Since I can't leave comments I'm writing this here. I think this question is made difficult by the condition that $\phi$ is just required homeomorphism versus say a diffeomorphism.

In the case n = 1 you can certainly come up with continuous functions that are not differentiable on a discrete set but can be pulled back to yield a polynomial. As a baby example consider the function $f$ that is $\sqrt{x}$ on the positive reals and x on the negative reals. Consider the homeomorphism that is $x^2$ on the positive reals and x on the negative reals, then $f$ pulls back to the polynomial $x$.

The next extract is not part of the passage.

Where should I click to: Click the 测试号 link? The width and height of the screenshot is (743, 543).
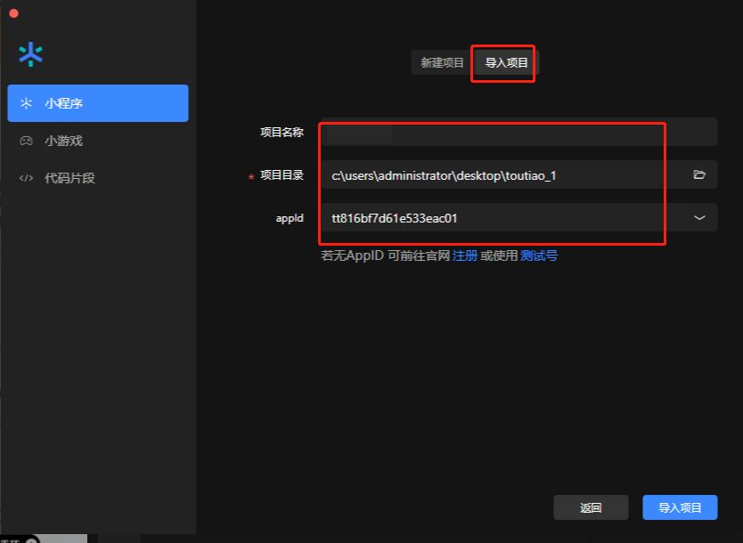click(x=539, y=255)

I don't think its sufficient that $f$ doesn't attain the same value infinitely many times. I don't have a counterexample but I think a candidate might be contained in this article. The gist is that there are functions everywhere continuous and strictly monotonic but with derivative 0 almost everywhere.

I think you'd have more luck using the implicit function theorem if you required $\phi$ to be a diffeomorphism. Also I believe its true that 'most' continuous function from $\mathbb{R} \to \mathbb{R}$ are not very nice (nonwhere differential) so a more tractable question might be the same question but requiring $f$ to be smooth.

If you replace $\mathbb{R}$ with $\mathbb{C}$ and impose $f$ and $\phi$ both be holomorphic then I think it suffices that $f^{(n)}$ vanish for all sufficiently large $n$ because you can recover $f$ from its taylor series.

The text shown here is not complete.